[[ Excerpted text open ]]

So I set off to Beijing, where I was introduced to Oliver August, the China correspondent for The Times. Beside a polluted municipal lake, I told Oliver that I wanted to find a way of making China interesting and relevant to western readers. China today is all about money: the making of it, the spending of it, the corruption that money engenders. And money isn’t a particularly interesting subject for a novel. Who cares about a guy who’s just trying to get rich? Besides, there are any number of wonderful non-fiction books about American and European businessmen who had come to China in search of their fortune and ended up with badly burnt fingers. Why write another one?

It was Oliver who pointed me towards Xinjiang, the vast, oil-rich desert province in north-west China (pronounced ‘Shin-jang’). ‘Beijing’s greatest fear,’ he said, ‘is losing the territorial integrity of China. That’s why it’s so paranoid about Taiwan and Tibet. They will do anything to keep China together. And Xinjiang is the biggest prize of all.’

I discovered that roughly half the population are Uighur-Muslim and that the region has long been an important strategic buffer between China and the former Soviet republics. From this flowed the idea of an American-sponsored coup d’etat in the region. If Bush and Cheney and Rumsfeld were prepared to land grab Iraq in order to get their hands on Saddam’s oil, it followed that they might be interested in getting their hands on Xinjiang. I had my story.

[[ Excerpted text closed ]]

:: Task A ::
Name every person mentioned by name in the passage about finding a China story.
:: Task B ::
Proceed with the passage about finding a China story, starting after its final sentence.

[[ Data extract open ]]

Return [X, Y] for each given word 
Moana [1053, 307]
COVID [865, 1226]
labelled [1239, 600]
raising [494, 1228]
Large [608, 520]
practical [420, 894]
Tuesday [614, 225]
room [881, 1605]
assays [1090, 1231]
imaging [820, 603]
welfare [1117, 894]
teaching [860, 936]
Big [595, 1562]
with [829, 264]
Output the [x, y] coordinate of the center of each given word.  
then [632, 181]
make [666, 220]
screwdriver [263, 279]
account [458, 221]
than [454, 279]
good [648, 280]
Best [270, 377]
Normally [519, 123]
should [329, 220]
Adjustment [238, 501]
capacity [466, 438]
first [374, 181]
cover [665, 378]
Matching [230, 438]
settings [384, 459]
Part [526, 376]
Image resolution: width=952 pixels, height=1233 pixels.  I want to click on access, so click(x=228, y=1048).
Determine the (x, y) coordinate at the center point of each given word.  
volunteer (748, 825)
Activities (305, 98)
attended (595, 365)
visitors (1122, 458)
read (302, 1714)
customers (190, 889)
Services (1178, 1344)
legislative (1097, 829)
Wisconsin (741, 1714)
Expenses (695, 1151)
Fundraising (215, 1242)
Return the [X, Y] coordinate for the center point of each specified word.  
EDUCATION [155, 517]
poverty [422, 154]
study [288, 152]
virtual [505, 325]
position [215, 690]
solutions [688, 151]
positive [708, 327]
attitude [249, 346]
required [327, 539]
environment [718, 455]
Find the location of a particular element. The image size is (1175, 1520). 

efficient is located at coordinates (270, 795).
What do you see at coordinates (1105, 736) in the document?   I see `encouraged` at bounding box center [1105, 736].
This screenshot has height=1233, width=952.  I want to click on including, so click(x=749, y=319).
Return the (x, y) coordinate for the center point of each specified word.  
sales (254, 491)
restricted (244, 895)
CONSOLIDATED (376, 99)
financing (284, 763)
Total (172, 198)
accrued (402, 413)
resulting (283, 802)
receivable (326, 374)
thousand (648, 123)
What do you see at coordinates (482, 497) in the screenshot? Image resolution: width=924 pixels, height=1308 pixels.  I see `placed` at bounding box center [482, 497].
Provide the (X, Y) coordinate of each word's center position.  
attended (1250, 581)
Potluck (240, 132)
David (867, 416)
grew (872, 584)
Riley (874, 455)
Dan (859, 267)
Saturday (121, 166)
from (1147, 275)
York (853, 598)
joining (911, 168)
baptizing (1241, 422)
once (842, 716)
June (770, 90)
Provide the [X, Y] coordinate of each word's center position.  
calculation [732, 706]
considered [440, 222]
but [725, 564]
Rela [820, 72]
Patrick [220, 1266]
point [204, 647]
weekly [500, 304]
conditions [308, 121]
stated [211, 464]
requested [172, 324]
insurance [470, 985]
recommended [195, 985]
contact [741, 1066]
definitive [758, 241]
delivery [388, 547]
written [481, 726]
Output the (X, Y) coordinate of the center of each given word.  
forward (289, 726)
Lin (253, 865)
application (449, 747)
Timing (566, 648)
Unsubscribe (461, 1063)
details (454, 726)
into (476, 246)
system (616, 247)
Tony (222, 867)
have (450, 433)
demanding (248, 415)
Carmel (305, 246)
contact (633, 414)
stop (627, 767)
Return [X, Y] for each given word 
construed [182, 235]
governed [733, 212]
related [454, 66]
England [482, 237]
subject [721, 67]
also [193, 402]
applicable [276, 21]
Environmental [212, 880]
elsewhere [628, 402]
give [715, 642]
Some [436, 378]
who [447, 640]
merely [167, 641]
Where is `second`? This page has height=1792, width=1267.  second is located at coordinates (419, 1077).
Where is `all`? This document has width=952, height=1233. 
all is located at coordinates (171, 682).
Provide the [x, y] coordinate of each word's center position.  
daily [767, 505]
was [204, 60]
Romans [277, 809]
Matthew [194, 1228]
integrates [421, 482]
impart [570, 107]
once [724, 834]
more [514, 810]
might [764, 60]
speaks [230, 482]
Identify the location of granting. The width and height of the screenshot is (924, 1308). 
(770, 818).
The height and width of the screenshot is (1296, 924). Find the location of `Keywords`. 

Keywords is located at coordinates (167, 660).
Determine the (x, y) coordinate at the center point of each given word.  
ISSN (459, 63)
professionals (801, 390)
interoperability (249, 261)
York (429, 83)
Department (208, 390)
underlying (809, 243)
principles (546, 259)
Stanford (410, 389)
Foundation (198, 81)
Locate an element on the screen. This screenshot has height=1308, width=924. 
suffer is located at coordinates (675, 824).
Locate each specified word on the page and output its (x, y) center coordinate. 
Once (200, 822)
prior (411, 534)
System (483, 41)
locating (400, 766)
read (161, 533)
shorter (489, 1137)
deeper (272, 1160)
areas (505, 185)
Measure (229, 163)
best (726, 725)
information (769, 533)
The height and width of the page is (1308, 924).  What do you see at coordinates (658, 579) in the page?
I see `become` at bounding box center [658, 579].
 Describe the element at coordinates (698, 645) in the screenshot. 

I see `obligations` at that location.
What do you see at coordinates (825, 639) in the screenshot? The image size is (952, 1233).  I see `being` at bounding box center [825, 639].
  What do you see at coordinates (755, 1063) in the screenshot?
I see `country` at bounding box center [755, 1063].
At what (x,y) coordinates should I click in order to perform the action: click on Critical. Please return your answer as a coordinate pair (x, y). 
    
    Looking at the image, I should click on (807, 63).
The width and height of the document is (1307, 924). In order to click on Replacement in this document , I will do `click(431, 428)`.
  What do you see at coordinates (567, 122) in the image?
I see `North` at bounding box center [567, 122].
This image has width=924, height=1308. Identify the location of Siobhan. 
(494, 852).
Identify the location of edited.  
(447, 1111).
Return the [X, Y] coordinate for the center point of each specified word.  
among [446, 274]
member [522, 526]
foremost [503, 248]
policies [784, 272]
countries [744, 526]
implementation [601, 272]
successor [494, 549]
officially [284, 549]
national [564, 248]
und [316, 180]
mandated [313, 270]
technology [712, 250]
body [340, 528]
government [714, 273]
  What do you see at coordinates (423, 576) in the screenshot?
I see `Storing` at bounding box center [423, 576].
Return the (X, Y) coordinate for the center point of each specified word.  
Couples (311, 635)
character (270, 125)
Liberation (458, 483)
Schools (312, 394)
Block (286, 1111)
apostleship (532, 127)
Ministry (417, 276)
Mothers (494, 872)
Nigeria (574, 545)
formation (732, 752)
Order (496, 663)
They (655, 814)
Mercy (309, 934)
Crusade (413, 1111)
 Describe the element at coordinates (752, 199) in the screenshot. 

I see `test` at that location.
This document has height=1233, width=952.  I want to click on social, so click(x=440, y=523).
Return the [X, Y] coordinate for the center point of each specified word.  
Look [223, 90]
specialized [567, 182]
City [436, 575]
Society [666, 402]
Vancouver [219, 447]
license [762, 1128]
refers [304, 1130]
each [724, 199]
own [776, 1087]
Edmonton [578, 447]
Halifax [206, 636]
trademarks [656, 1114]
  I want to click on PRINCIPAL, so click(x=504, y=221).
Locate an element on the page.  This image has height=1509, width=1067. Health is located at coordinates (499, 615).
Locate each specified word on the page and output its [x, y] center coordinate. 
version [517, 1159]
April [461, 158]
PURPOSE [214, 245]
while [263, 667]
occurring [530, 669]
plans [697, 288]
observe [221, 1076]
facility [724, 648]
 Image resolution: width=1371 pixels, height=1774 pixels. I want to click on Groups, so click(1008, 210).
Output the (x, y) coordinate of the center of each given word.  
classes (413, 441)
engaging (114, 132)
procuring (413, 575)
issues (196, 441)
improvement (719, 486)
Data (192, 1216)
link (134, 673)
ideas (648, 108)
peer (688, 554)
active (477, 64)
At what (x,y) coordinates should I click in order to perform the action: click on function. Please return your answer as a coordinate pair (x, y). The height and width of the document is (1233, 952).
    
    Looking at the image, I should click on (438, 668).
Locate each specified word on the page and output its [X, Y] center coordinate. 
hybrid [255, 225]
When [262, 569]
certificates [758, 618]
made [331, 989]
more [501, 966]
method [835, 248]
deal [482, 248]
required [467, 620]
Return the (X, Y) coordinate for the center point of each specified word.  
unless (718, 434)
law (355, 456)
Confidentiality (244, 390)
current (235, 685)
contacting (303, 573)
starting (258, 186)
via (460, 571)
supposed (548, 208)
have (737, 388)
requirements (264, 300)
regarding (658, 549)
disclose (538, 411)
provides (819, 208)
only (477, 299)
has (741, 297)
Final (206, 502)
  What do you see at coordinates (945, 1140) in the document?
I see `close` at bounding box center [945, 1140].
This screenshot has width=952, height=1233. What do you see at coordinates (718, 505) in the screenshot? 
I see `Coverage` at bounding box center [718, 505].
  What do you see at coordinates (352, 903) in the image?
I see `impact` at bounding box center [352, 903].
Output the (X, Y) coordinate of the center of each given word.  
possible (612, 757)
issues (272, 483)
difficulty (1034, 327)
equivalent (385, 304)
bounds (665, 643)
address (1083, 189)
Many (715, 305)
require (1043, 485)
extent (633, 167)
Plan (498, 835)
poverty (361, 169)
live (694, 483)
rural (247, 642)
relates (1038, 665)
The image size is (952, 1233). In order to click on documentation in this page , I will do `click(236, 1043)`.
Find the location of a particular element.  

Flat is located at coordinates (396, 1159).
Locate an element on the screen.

[[ Data extract closed ]]

:: Written reply A ::
Oliver August, Bush, Cheney, Rumsfeld, Saddam

:: Written reply B ::
Two other factors came into play. In November, I went to Namibia to write a travel article for Condé Nast. In the evenings I was reading John le Carré’s The Constant Gardener and, inspired by this, I set myself the task of writing a spy novel that was also a love story; a political thriller that was about a real and pressing contemporary issue. Where le Carré had written about corrupt pharmaceutical companies, I would concentrate on the extreme human-rights abuses perpetrated against Uighurs in China.

Now all I needed were my central characters. In my Alec Milius novels, A Spy by Nature and The Spanish Game, the so-called ‘special relationship’ between America and the United Kingdom had played a central role. It would be the same with Typhoon: I wanted to find a way of dramatizing the relationship between the Blair government and the Bush administration. Thus Miles Coolidge was born. A brash, charismatic, reckless CIA officer, described as ‘the American of your dreams and nightmares’, Miles became the face of neo-conservative America in the age of Al-Qaeda. His antagonist would be Joe Lennox, a more cerebral, contemplative British spy under deep cover in Hong Kong. Over the course of the book, Joe and Miles would become friends but would fight over Joe’s girlfriend, the mysterious Isabella Aubert.

So now all I had to do was find a way into the story. I had once had a conversation with a family friend Peter, who had served as a commander of the Gurkhas in Hong Kong in the 1970s. He had told me the extraordinary true story of a Chinese academic who had swum from mainland China, across Starling Inlet, in the dead of night in an attempt to defect to British-controlled Hong Kong. Spotted by a young soldier on the beach, he had been brought to Peter. Articulate, charismatic and charming, the academic had quickly captivated Peter, who was sorely tempted to set him free. However, rules are rules, and the academic was sent back to China. To this day, Peter has no idea what became of him.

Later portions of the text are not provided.